Pioneering women had already laid the foundations for this experiment – including Phyllis M Twigg, who had written a play for children, The Truth about Father Christmas as told by The Fairy Dustman, and Cathleen Nesbitt, who adapted and directed the BBC’s first season of four full-length Shakespeare plays for radio in 1923.
But now, Playfair had set his sights on something new. ‘You know, Hughes’, he remarked suddenly, as the two met for coffee, ‘I believe what is really wanted for broadcasting is something specially written for the job. A pity there’s no time now to get it done; we begin rehearsing after lunch tomorrow.’
At that time, Hughes was a rising star, having had a hit with his one act The Sisters’ Tragedy at the Royal Court Theatre in Sloane Square in 1922. Hughes specialised in writing the then-fashionable genre of grand guignol, which combined horror and thriller to entertain. Keen to take on the challenge of writing for radio, he offered to have something for Playfair the following morning.
What he produced overnight was nothing short of genius. Its initial title, The Comedy of Danger, was ironic. It would later be called by the single word Danger.

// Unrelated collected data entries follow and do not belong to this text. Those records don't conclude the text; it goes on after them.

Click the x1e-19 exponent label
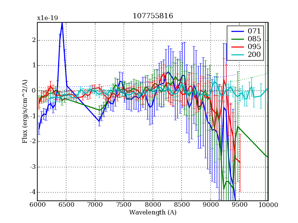point(47,18)
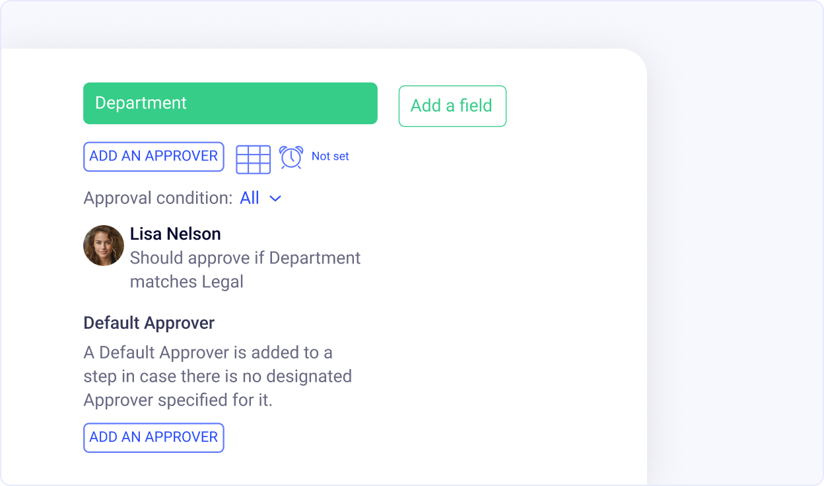The width and height of the screenshot is (824, 486).
Task: Click the Add a field button
Action: 452,106
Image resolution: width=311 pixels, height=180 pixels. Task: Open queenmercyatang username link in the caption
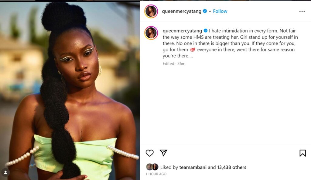(183, 31)
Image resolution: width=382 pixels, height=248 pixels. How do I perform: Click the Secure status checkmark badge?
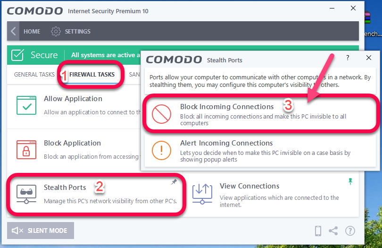click(17, 55)
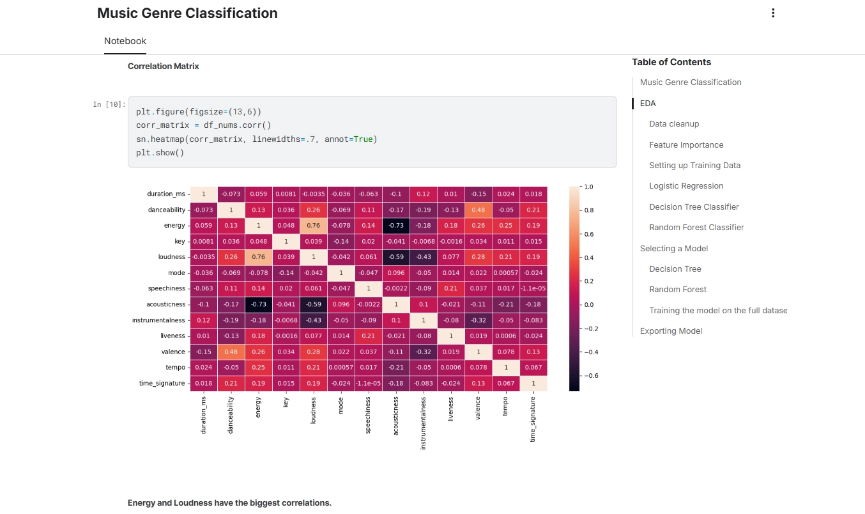Select Music Genre Classification in contents
This screenshot has width=865, height=514.
[691, 82]
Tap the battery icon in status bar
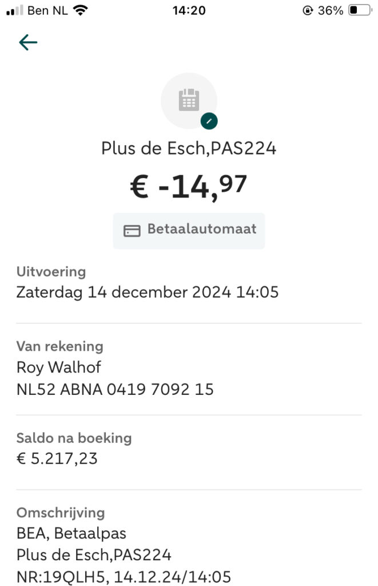The width and height of the screenshot is (378, 586). [360, 10]
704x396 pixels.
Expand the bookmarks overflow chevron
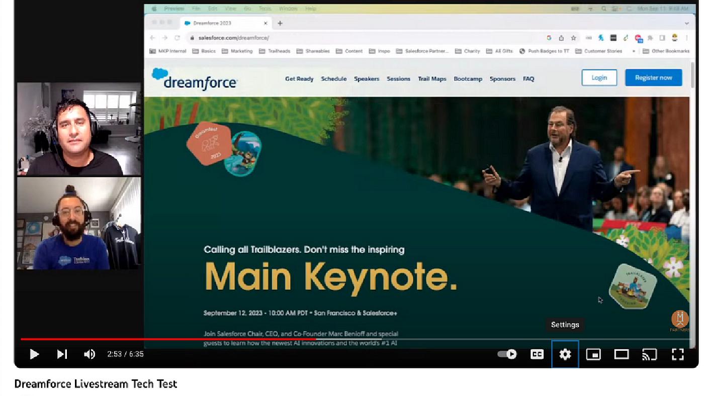635,51
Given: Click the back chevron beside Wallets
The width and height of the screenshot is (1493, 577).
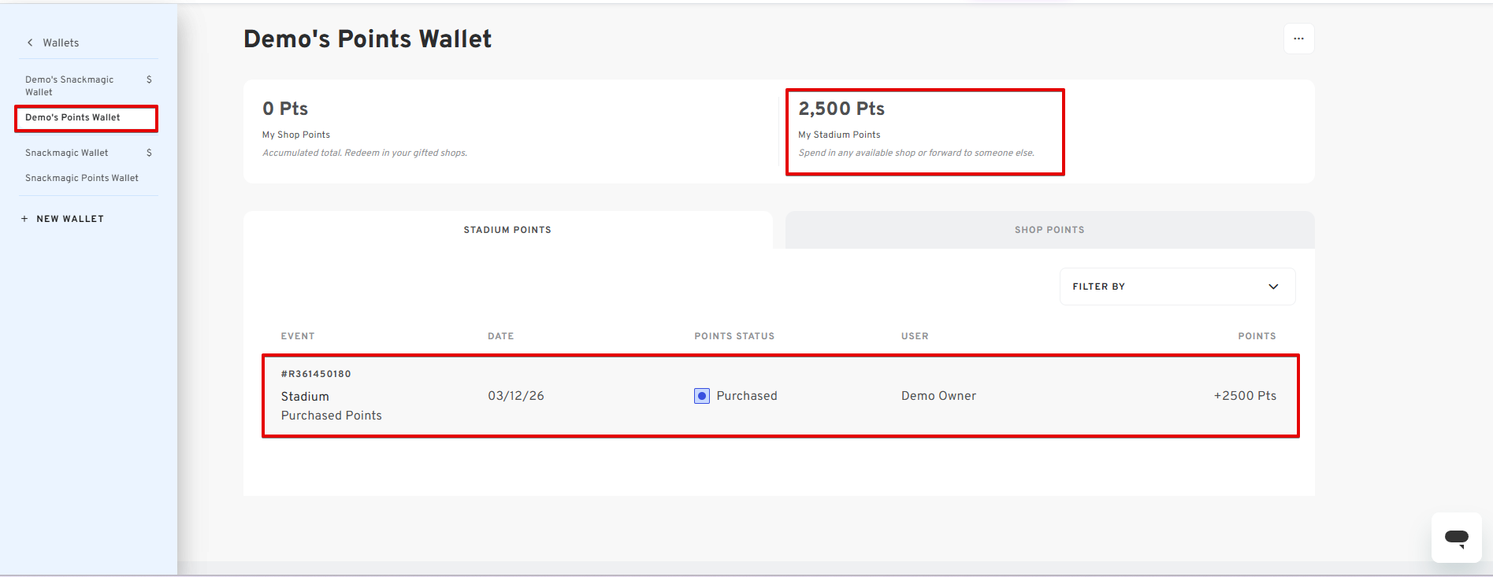Looking at the screenshot, I should 30,43.
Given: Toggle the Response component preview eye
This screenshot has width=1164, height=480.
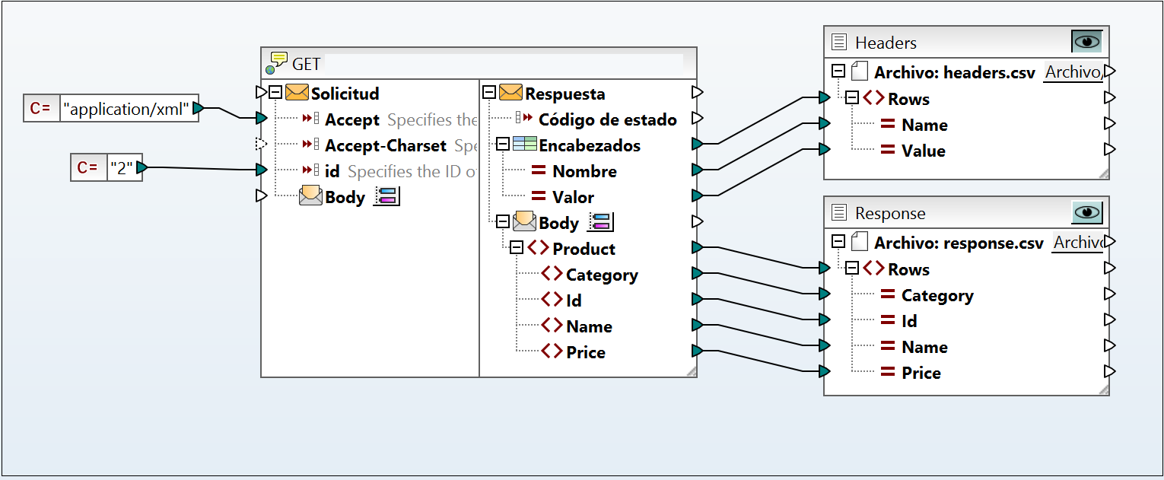Looking at the screenshot, I should click(1086, 212).
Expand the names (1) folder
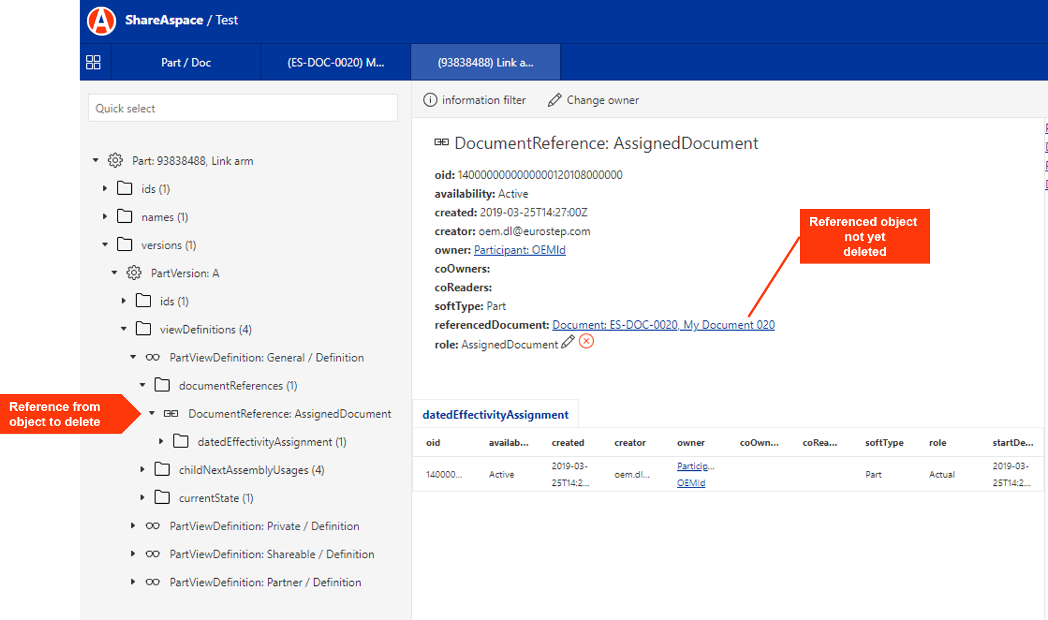This screenshot has height=620, width=1048. click(105, 217)
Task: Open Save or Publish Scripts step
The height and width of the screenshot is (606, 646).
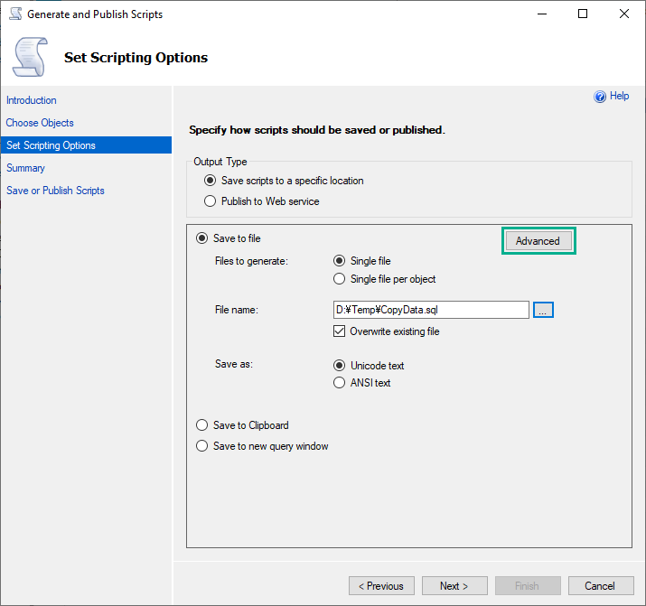Action: 55,191
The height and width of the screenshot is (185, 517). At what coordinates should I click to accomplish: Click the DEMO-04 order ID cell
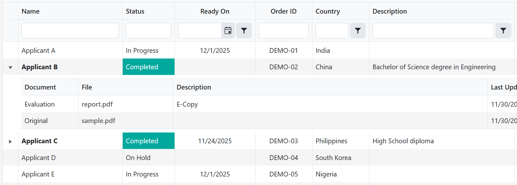283,158
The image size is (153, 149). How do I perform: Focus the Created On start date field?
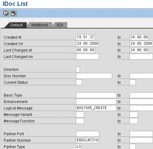(88, 44)
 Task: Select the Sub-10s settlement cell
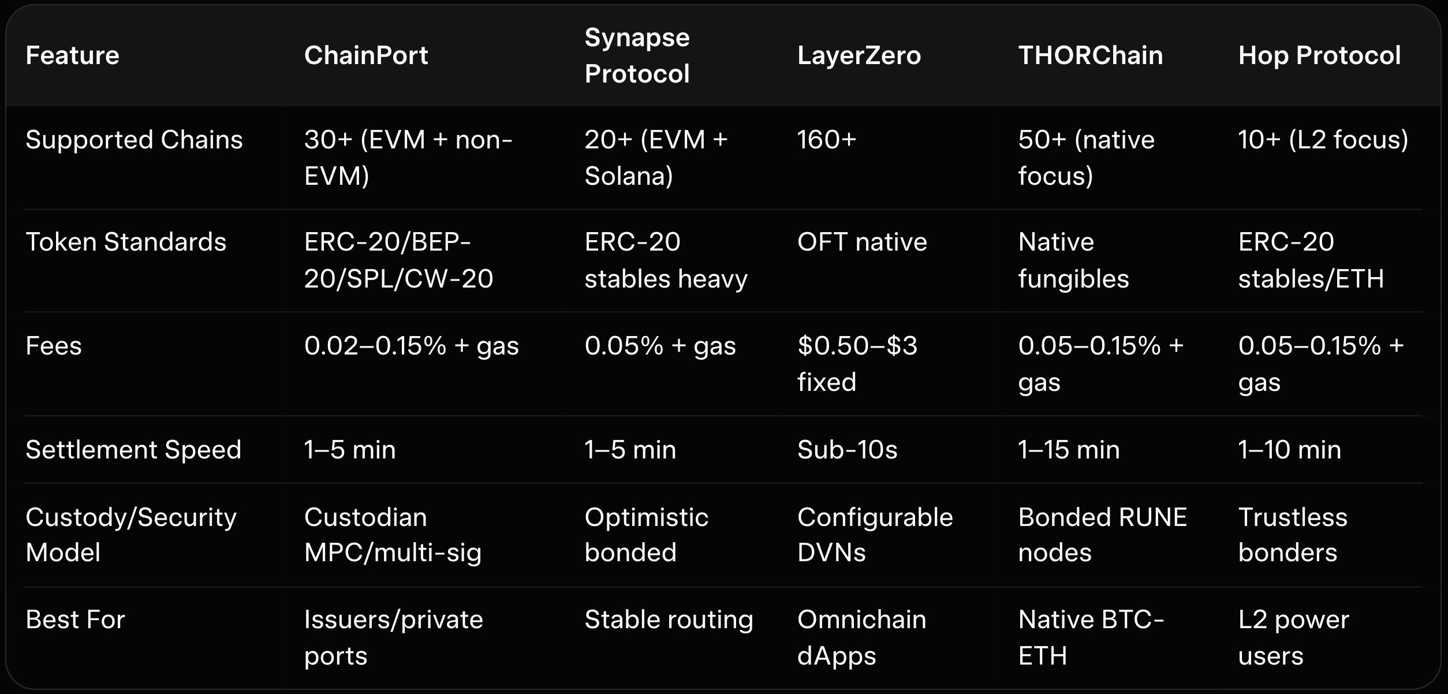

A young man and woman, Jack and Mary, are taken down a Welsh coal mine by Mr Bax, an elderly man with a gruff voice. But when the lights suddenly go out, all three are plunged into terrifying darkness. Their situation becomes more desperate as an explosion occurs and the mine begins to flood, leaving the listener anxious to know whether they will be rescued.
The play instantly captured the imagination of listeners and media – not just because of Hughes’ skill as a playwright, but because the disaster plot would have called to mind recent real-life mining disasters, such as the gas explosion at the Senghenydd Colliery Disaster in Glamorgan in 1913. The haunting sound in the play of Welsh miners singing to console themselves in the darkness of the pit would be powerfully resonant for the play’s original listeners. The original listening experience would have been all the more vivid as the announcer advised lights should be turned down and the play heard in darkness or by fire-light.
There was also genius in the way the BBC enchanted newspaper and magazine reporters by inviting them to watch the production live at Savoy Hill. A roaring explosion sound was created for them by firing a gun in their darkened media room. The editor of Popular Wireless said the effect was ‘sepulchral in the extreme.’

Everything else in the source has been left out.